The battery, the resistors (R3 & R4) and the potentiometer (R1) form a voltage source and divider that lets me impose a desired voltage across the solar panel.

I don't have an ammeter that can measure nanoamps so I'm using a 1 megohm resistor (R2) and voltmeter (M1). A nanoamp going through a 1 megohm resistor should give me a 1mV voltage that i can read off the voltmeter. Since the voltmeter (M1) has a 10 megohm internal resistance i calibrate the device first by measuring the combined resistance of R2 and M1 with an ohmmeter. I got a total shunt resistance value of 892 K ohms.
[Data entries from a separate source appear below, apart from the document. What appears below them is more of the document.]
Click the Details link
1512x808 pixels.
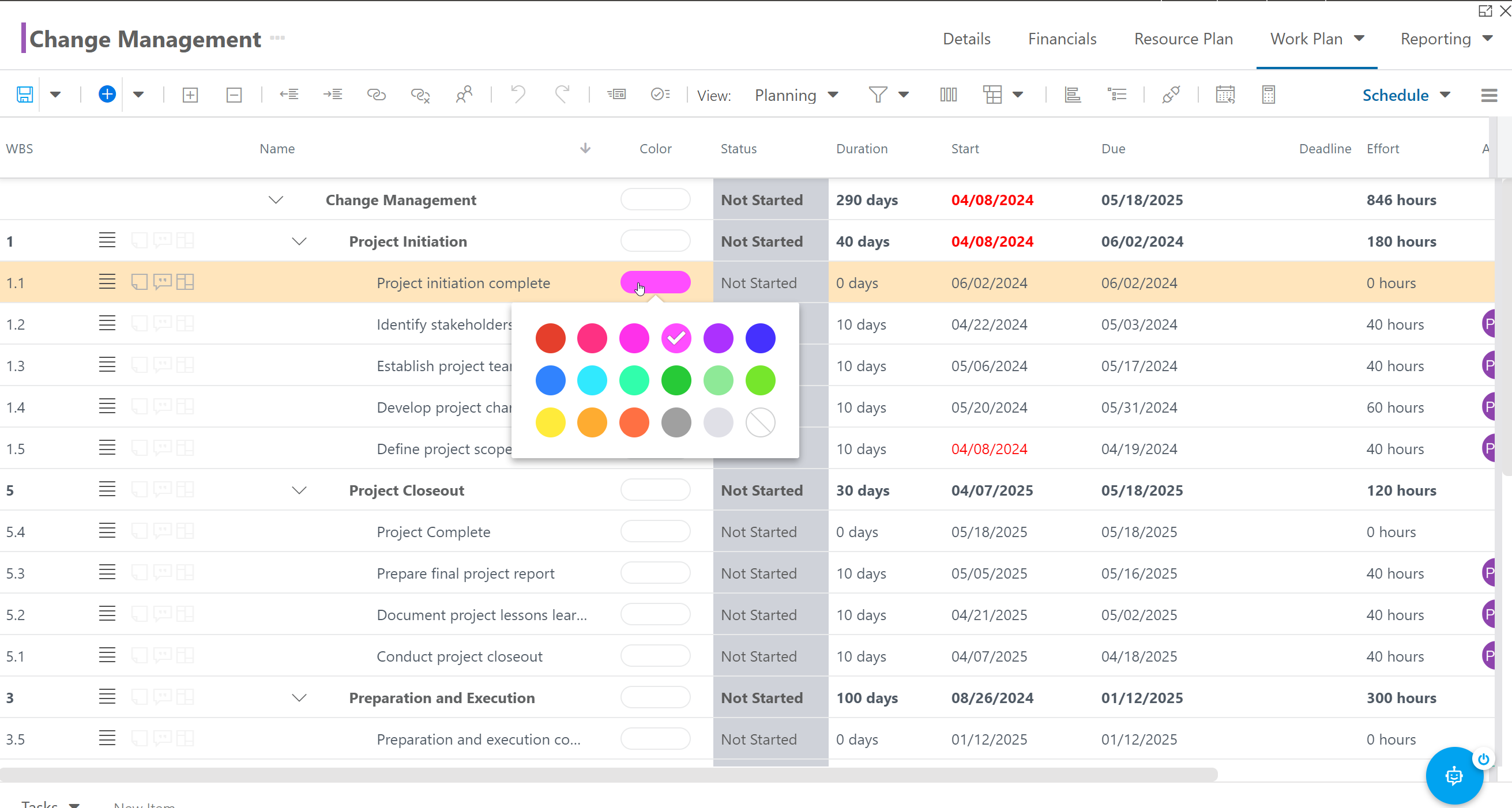pyautogui.click(x=966, y=39)
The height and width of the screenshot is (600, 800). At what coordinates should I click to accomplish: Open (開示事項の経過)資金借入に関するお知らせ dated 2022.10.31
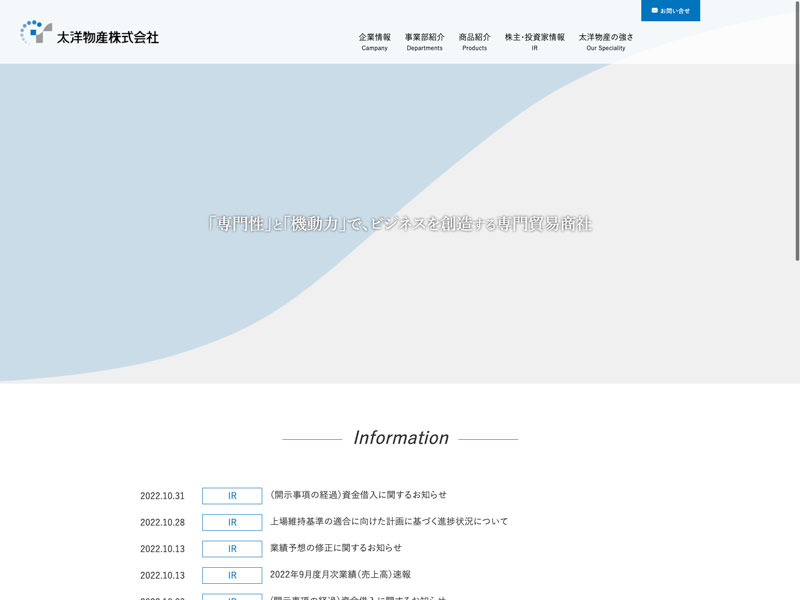coord(358,495)
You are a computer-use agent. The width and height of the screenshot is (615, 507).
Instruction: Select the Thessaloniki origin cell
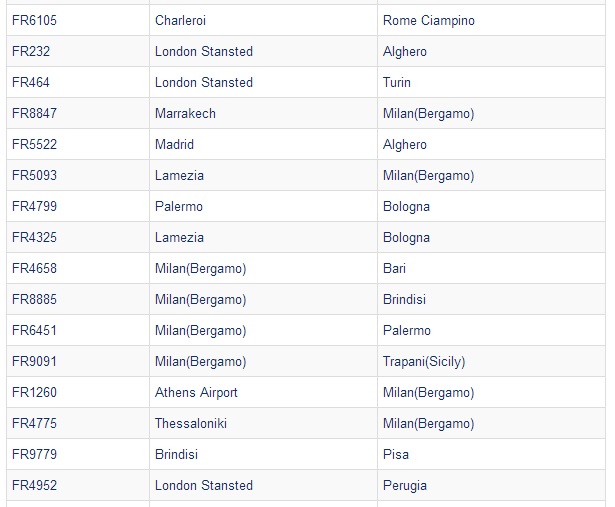coord(191,424)
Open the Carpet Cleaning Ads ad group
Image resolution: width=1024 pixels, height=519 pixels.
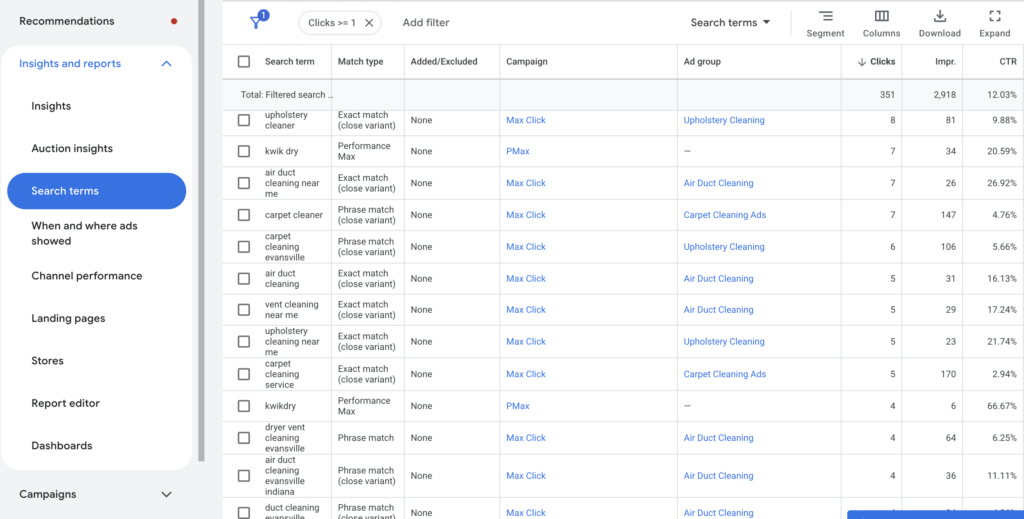pyautogui.click(x=724, y=215)
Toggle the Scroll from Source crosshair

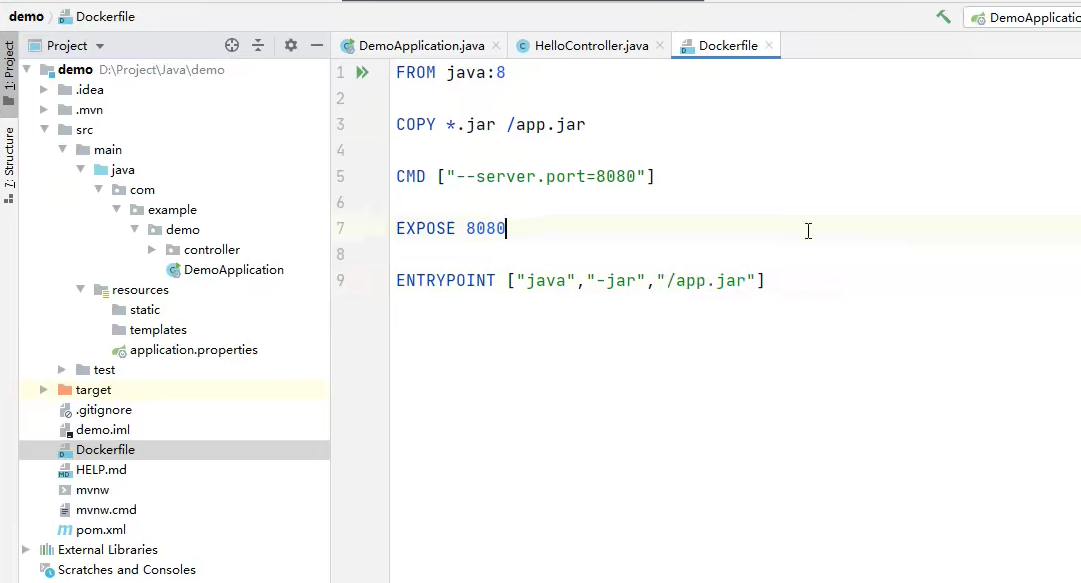pyautogui.click(x=231, y=46)
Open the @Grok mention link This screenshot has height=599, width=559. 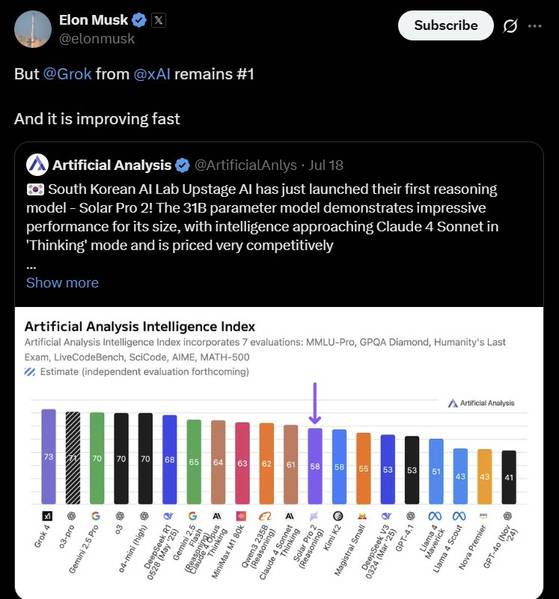(x=67, y=74)
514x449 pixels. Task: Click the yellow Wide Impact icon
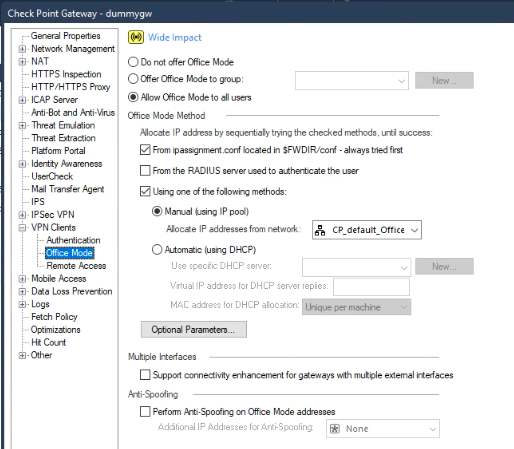[x=136, y=37]
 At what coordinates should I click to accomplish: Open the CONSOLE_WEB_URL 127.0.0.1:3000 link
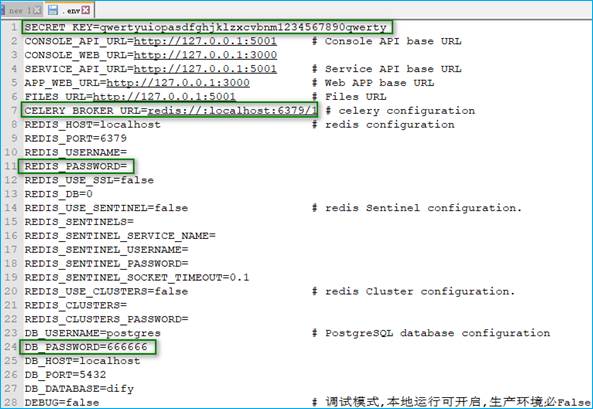pyautogui.click(x=205, y=55)
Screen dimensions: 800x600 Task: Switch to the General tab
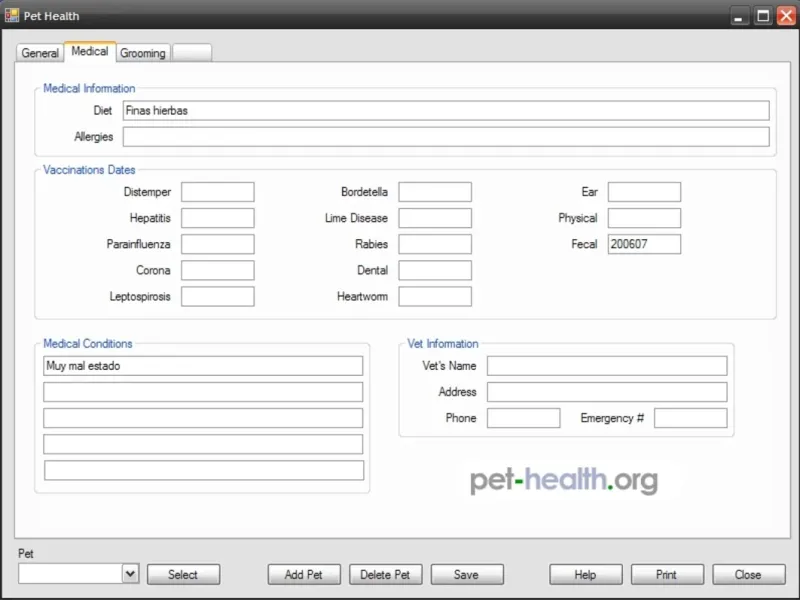(x=40, y=53)
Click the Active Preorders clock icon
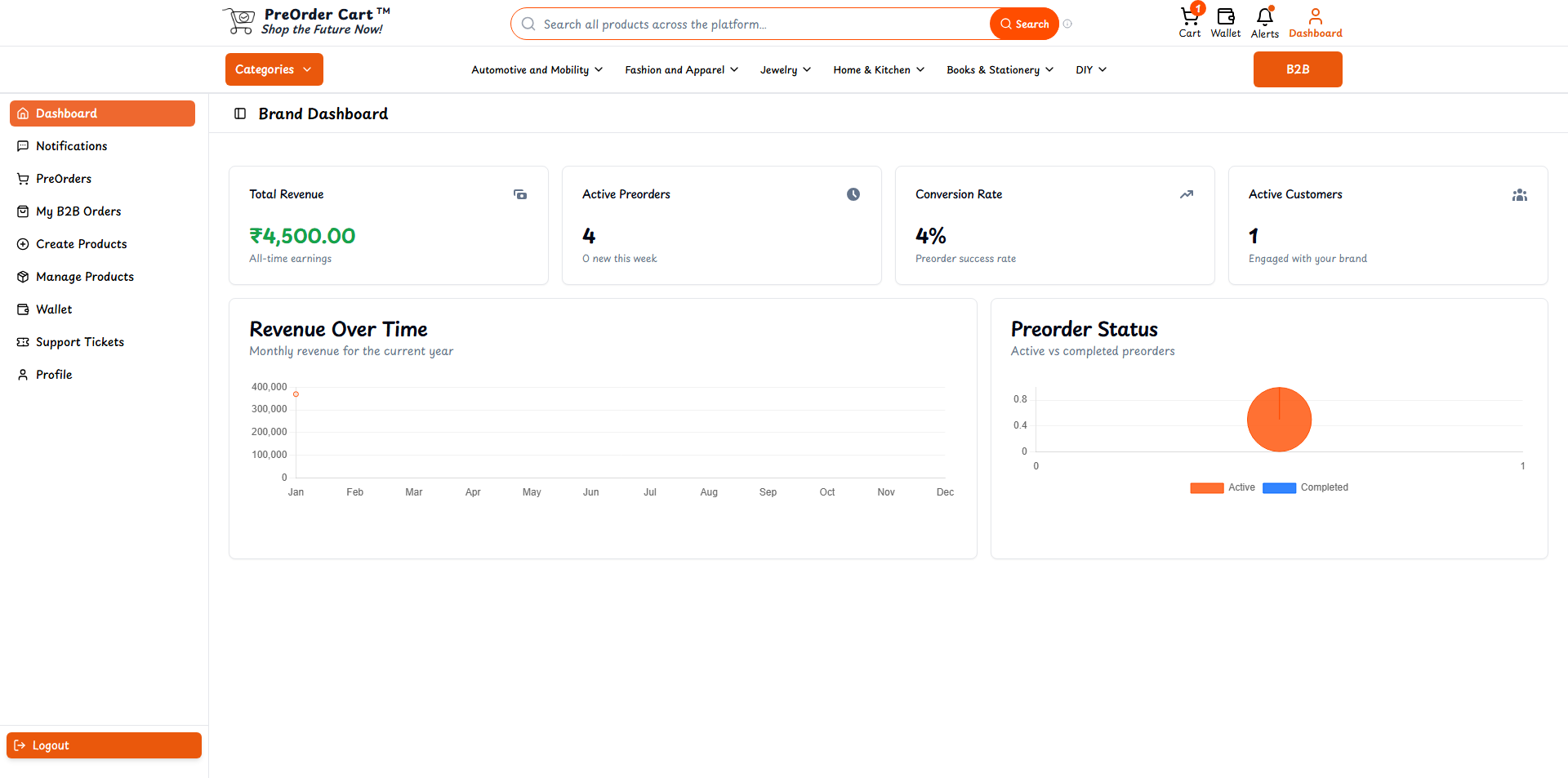The height and width of the screenshot is (778, 1568). click(x=853, y=194)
I divide the shunt voltage by the shunt resistance (892k) to get the shunt current.

Now to measure the voltage across the solar cell I use M2. It's connected outside the  ammeter circuit (M1 & R2) because i found the current draw of the voltmeter (M2) (due to its internal resistance) was enough to throw off the results of ammeter if i connect it to the solar cell only. I know the way I set it up to gives me the voltage of the ammeter and solar cell together but I correct for that mathematically by subtracting (or in my case adding, since i connected it backwards) the ammeter voltage and the total voltage.

To get my IV curve i sweep the potentiometer across the voltage range of the solar cell and read off the voltages from the voltmeters. Then i perform the necessary mathematical conversions.

It seems to work, i get the curves of the right shape an everything, but I'm not an engineer. Is my circuit and methodology sound or am i missing something huge (like bias currents totally destroying my accuracy or something)?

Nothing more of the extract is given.